Peki nedir Akşener’i Erdoğan’dan farkı kılan? Çiçeği burnunda parti başkanı yaptığı kuruluş konuşmasında ne diyor mesela? Alışık olduğumuz sağcı ve altı boş gevezelikten başka halka ne anlatıyor? Geniş emekçi kesimlerin sorunlarına dair, yoksulluğun ve işsizliğin çözümü hakkında, içinde yaşadığımız karanlıktan çıkış yolunu gösteren tek bir anlamlı öneri getirmeyen bu konuşma Akşener’in cumhuriyeti bitiren, ülkeyi dipsiz bir karanlığa sürükleyen geleneği sahiplendiğinin ve devam ettireceğinin ispatı.

Logonun ve sloganların dahi AKP’nin daha önce kullandıklarını hatırlatması raslantı olarak görülemez. Basit bir hırsızlık veya esinlenme değil bu. Aynı biçimde düşünüyor ve üretiyorlar. Bir farkları yok, benzerlik yalnızca bu gerçeği gösteriyor.
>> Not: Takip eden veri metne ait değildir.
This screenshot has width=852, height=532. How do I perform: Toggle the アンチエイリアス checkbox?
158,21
Akşener ben de bu yolun yolcusuyum diyor ve bugünün Türkiyesi’nde, bu denli acıyı görmüş, derin bir karanlığın içinde inim inim inleyen ülkede ona umut bağlayanlar çıkabiliyor. Türkiye sağcılığının bu hanımefendide yeni bir soluk araması anlaşılır. Türkiye’de patronların AKP’ye alternatif olarak başka planları hazırda tutmasında da şaşılacak bir yan yok. Batılı devletler arasında da Akşener’e yatırım yapanlar çıkabilir, niye çıkmasın.
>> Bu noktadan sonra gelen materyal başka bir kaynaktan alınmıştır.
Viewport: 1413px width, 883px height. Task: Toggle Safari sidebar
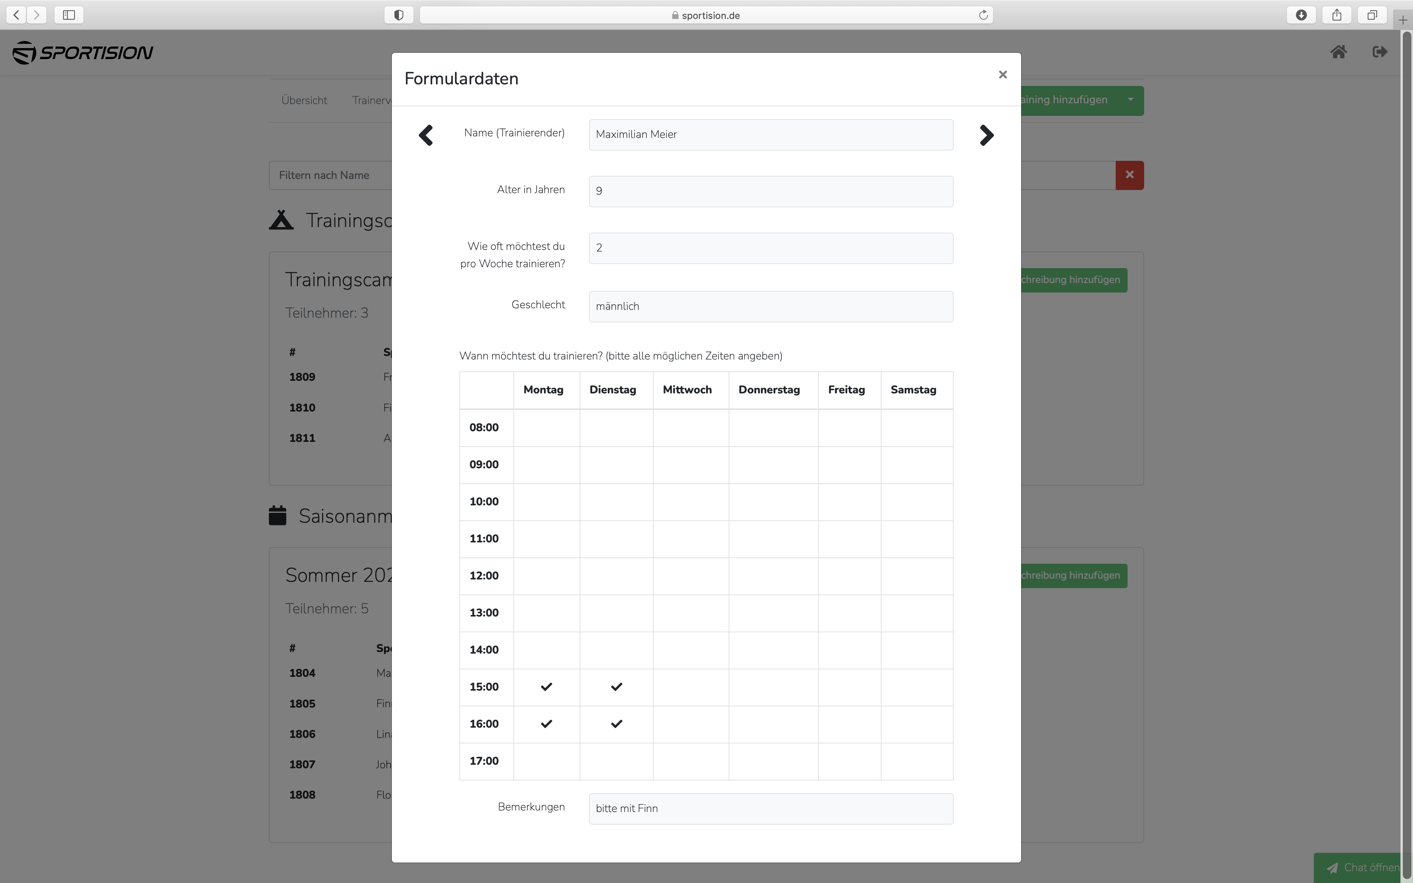tap(69, 15)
Peki ama kendisini solda görüp Meral Hanım’a dair bir beklentiyle hareket edenlere ne oluyor? Emin olun sayıları ortaya çıkanlardan çok daha fazla ve yine emin olun Akşener’in daha kuruluş günü sergilediği sağcılık onları da şaşırtmıyor. Onların da sağcılığın değişeceğine dair bir beklentileri yok. Başka bir hesapla hareket ediyorlar. Sağın bölünmesinden medet umarak yapılan stratejik hesaplarla, sağcılaşarak iktidara yürümek aynı paranın iki yüzü. Bu akla ziyan siyasi yaklaşımlar soldan ve ülkeden umut kesmenin sonucu olarak ortaya çıkıyor. Zaten ikisi de aynı anlama geliyor. Soldan ümitlenemeyen ülkeden de ümitlenemiyor. Umudun olmadığı her yerden de kaçınılmaz olarak sağcılık ürüyor. Çünkü sağcılık dünyanın her yerinde umutsuzluğu simgeliyor, umutsuzluktan besleniyor. Böylesi bir karanlık geçmişe rağmen sağcılık biraz da bu nedenle iktidarda tutunuyor.
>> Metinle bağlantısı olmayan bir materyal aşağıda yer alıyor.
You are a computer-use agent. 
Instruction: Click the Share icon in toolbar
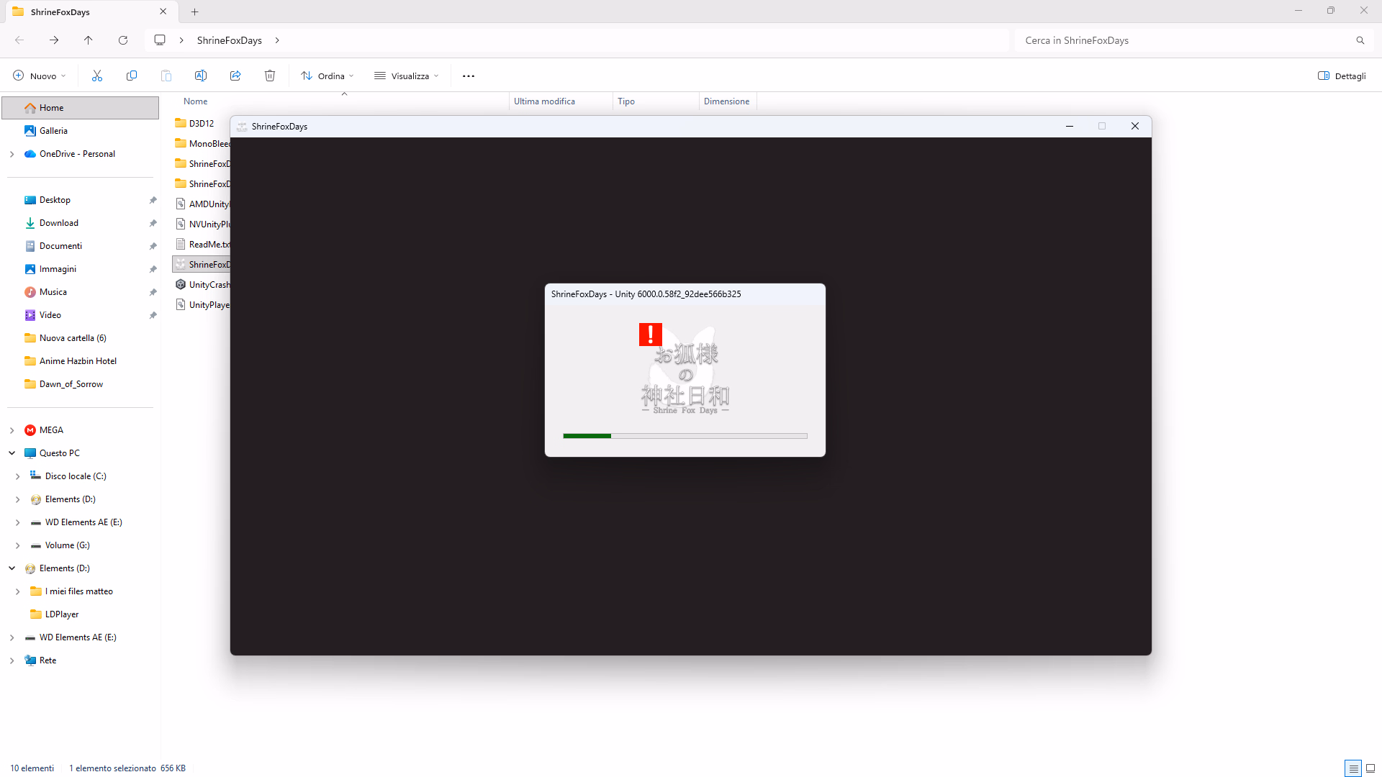tap(235, 76)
İnsanlık tarihinde siyasi iyilik modern çağlara girerken aydınlanmayla birlikte tanımlandı. İyi, doğru ve güzel, eşitlik, özgürlük ve kardeşlik idealleriyle anlam kazandı. Siyaseten iyilik insanlığın bu idealler için verdiği mücadelenin yanında saf tutmakla, buna destek vermek veya içinde olmakla özdeşleşti. Kötülük ise bu mücadeleye karşı durmakla...

Modern sınıfların arasındaki mücadelenin yükselmesi ve emekçi ile patronun kavgasının başlamasıyla iyiliğin tanımının evrim geçirmesi kaçınılmazdı. İktidarın gökyüzünden yeryüzüne indirilmesi ve yurttaşlık haklarının yaygınlaşması gibi hedeflerin aşılması ve insanlığın sınıfsız ve sömürüsüz bir topluma doğru yürüyüşünün başlaması iyinin, doğrunun ve güzelin yeniden tanımlanmasına yol açtı.

Bu mücadeleyi yürüten sol siyaseten iyiliğin tüm dünyadaki tek adresidir. İnsanın insanca koşullarda eşit ve özgür yaşaması fikri olmadan iyilik olmaz. Sömürünün olmadığı, paranın saltanatının bittiği aydınlık günler için verilen kavgadır iyilik.

Sağcılık yalancılıktır ve Akşener’in iyilik iddiası da, sağcılığın kulağa hoş gelen tüm diğer iddiaları gibi yalandır.

Zaten bir tarafta eşitlik ve özgürlük hülyalarından yola çıkan iyilik, diğer tarafta sağcı Akşener’in siyasi kimliğinde somutlanan ve iki okla yayın yan yana gelmesiyle yazılan sözde kayı boyundan kalma uyduruk bir “iyilik”. Karar sizin...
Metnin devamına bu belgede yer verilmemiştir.